In Part 2 last week, I wrote about what is meant by risk-premium-adjusted Net Return. This week, in Part 3, I would like to elaborate a little bit more on the concept of risk premium and its effect on the net return.
There are several types of risk premiums. One would represent the property’s risks towards natural disasters, such as flooding and earthquakes. Another might relate to the risks associated with the quality of property management of a condominium complex, including timely maintenance and repairs. And, there are risks of changes in government’s tax policies, especially in property taxes. Whether natural disaster-related or economic-based, risk premium refers to the extra percentage return that you, if buying, will require to accept the property-specific risks. Because the amount of risk premium required will depend on an individual’s personality and tolerance towards risk, one cannot say that the risk premium for this or that property is X%.

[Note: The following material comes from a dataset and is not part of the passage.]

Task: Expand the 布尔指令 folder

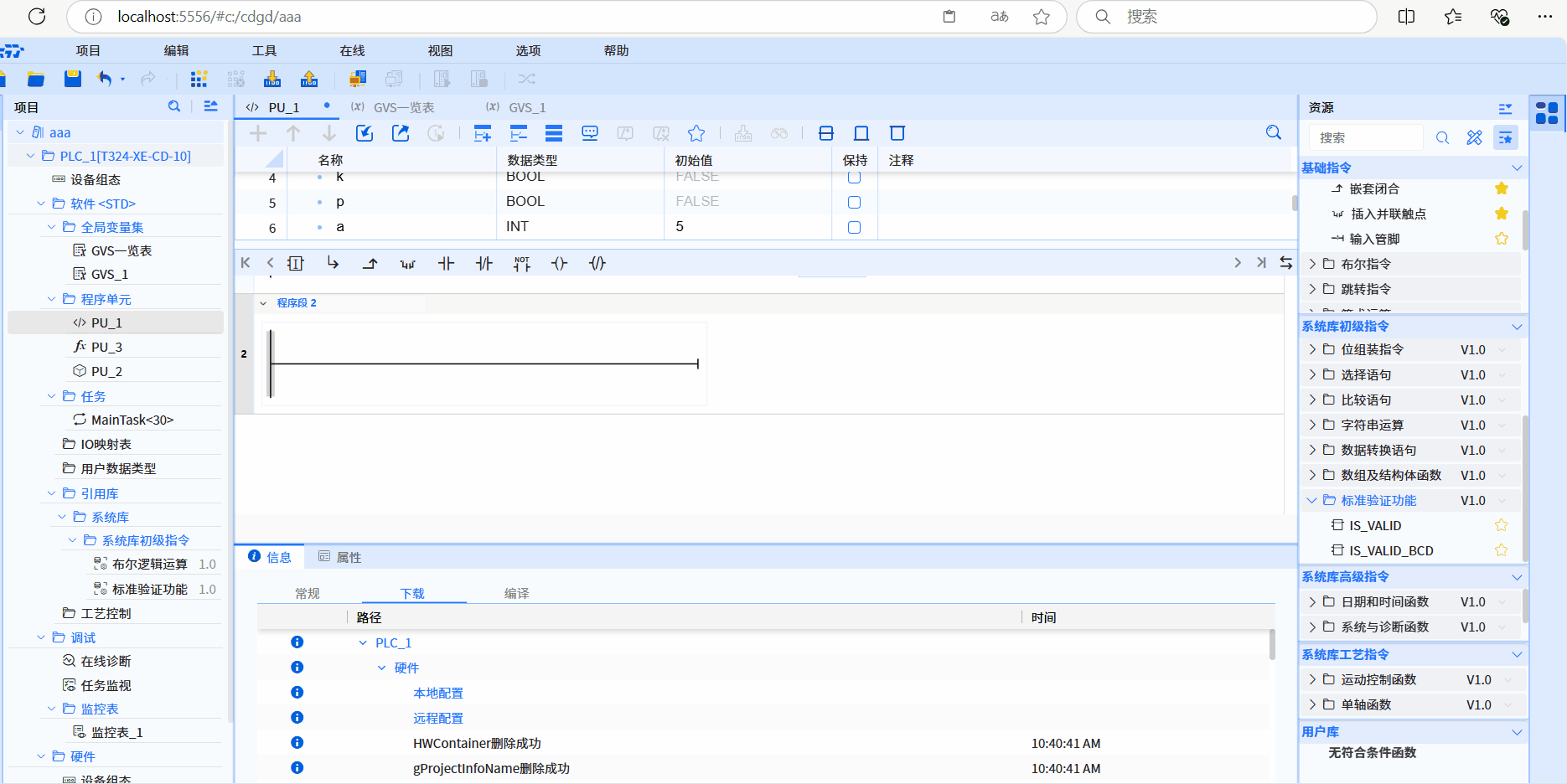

Having said this, however, what I often utilize is the return of a JREIT, that is well-diversified in terms of both geographical area and property type. JREITS are highly-liquid financial securities whose transaction costs are low. If, for example, a JREIT’s return is 5%, then you would want the risk premium to be at a minimum of 2% so that the after-leverage return of physical real estate will be at least 7%, given its lower liquidity and much higher transaction and maintenance costs. I would disregard from consideration any property offering less than 7%. Again, this is strictly my way of looking at things.
Of course, by the same token, even if the property is yielding 10% after tacking on 5% as risk premium, I may not be interested in that property if its risk profile is relatively much higher. As I mentioned earlier, the amount of risk premium that justifies taking on the risks is subjective and, therefore, depends on an individual’s risk tolerance and experience. This naturally means that the reasonable and fair price of a home is in the eyes of the beholder. Therefore, even if I might come to the conclusion that the reasonable and fair price of a certain home should be around 3.5 times the average household income, there might be another who would value it at 4.5 times the average household income.
In any event, most Japanese people might purchase a home only once or twice in their lifetime, so when making a final purchase decision, it would be very important not to overstrain, overstretch, and overdream, by calmly looking at the reality of the times. Please do not forget that taking a step back and taking a wait-and-see approach is also a viable option.